Saranno state mille bandiere. Una per ogni palo della luce, per ogni balcone e orto. Tutte al vento, sbiadite dal tempo, con sopra scritto No Tav. Mille belle bandiere contro il cielo, a costeggiare la strada che scende dalla Val Susa verso Torino: Bussoleno, San Giorio, Sant’Antonino di Susa, Chiusa di San Michele. Uno sventolare corale, di popolo e ribellione. Di disobbedienza di fronte a troppa obbedienza, di azione e presa di coscienza di un territorio di fronte all’assalto militare dei più forti, dei più ricchi, degli inarrestabili.
Percorrendo queste strade di resistenza, dopo esserci lasciati alle spalle lo Chaberton, il Forte di Exilles, immersi nel verde boscoso totale ho pensato a quel disobbediente del nostro amico che non c’è più. Carmine, con quella faccia bella da brigante, il sorriso da prendiperilculo e la dolcezza ruvida che aveva nel cuore e nell’amicizia. Insieme dovevamo salire in cima ai suoi monti, sul Pollino, e spalancare le porte, dipingere meravigliose opere collettive, disegnare orizzonti nuovi, ipotizzare altri sentieri da percorrere, difendere l’essenza della bellezza e del coraggio. E poi una spaghettata – quello sempre – nel rito bello del farsi compagni e dell’alzare i bicchieri di vino rosso al futuro, alla grandezza, al profumo di timo e lavanda. Pensando a una comunità di azioni, artistiche, politiche, sociali. Di narrazioni attraversando i mondi, a passo lento, di confini che si sciolgono come neve a primavera perché germoglino sapienze comuni, capaci di arrivare da qualunque posto e di farsi voce e bandiera di un territorio. Di più territori, in uno scambio di bellezza e coscienza.
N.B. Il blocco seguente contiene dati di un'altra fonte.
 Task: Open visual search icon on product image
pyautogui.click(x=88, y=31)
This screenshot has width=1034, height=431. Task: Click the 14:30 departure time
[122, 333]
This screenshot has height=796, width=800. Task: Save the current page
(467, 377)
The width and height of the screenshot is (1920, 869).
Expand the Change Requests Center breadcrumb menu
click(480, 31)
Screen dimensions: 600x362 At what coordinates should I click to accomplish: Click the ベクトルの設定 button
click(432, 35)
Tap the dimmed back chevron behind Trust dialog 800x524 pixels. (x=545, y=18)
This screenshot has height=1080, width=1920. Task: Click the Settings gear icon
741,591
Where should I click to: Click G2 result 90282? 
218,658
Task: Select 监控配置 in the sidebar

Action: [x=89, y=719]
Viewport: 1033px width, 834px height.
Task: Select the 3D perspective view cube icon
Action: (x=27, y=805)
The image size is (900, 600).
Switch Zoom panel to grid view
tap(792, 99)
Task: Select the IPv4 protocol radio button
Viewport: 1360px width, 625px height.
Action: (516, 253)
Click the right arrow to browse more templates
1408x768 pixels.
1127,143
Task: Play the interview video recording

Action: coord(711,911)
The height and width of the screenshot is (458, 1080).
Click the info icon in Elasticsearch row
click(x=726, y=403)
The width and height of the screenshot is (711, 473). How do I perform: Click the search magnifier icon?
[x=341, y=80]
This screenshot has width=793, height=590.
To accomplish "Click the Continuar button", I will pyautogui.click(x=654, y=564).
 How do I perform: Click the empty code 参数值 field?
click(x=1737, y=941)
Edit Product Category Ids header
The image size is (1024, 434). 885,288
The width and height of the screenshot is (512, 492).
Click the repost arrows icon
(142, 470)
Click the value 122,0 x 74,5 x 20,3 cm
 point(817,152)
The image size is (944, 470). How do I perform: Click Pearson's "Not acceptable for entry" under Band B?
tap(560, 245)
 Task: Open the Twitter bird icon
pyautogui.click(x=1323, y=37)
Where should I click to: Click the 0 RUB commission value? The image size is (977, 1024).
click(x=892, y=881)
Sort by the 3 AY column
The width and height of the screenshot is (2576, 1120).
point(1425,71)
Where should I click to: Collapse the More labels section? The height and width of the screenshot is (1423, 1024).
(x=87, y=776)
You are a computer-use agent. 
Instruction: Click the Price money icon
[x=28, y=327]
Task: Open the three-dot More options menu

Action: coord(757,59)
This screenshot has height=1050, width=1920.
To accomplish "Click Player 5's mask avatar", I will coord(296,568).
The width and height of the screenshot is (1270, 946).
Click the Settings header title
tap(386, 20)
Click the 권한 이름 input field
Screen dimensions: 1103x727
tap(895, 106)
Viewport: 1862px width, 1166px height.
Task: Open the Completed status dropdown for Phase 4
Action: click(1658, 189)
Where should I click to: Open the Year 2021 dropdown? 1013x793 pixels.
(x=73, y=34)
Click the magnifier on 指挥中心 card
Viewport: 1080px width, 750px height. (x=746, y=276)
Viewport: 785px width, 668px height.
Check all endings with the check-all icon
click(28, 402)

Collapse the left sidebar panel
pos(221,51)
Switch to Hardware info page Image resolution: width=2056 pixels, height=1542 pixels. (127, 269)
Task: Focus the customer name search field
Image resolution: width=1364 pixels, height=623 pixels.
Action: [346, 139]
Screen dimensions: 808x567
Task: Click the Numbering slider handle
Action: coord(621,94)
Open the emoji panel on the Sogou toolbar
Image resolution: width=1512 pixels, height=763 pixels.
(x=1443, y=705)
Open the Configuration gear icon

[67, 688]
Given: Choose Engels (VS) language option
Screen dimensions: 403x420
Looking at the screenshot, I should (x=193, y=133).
Mentre il sole tramonta, la Valle si stringe in caseggiati sempre più fitti: vedo le bandiere lise, sdrucite, qualcuna strappata. Sono stracci poveri e solenni. Orgogliosi. Come le nostre idee di rivolta, caro Carmine. Solenni e semplici. Senza orpelli o finzioni. Capaci di camminare tra la gente, di alzare la polvere al passaggio, di porsi mille domande e non accendere mai una risposta già scritta. Ed è difficile, faticoso. Ma sappiamo (l’abbiamo sempre saputo) che continueremo a farlo: a scrivere quello che ci piace scrivere senza chiedersi se ci conviene, perché sappiamo che questo è chiaro da sempre: non ci conviene, non ci è mai convenuto. E se siamo qui con i nostri stracci di libertà, arte e ribellione è proprio perché così è e sarà.
Alziamo il calice a questa nostra memoria fertile di futuro. E a te, anarchico disobbediente artigiano sofisticato brigante. E a tutti noi che abbiamo avuto il dono di conoscerti”.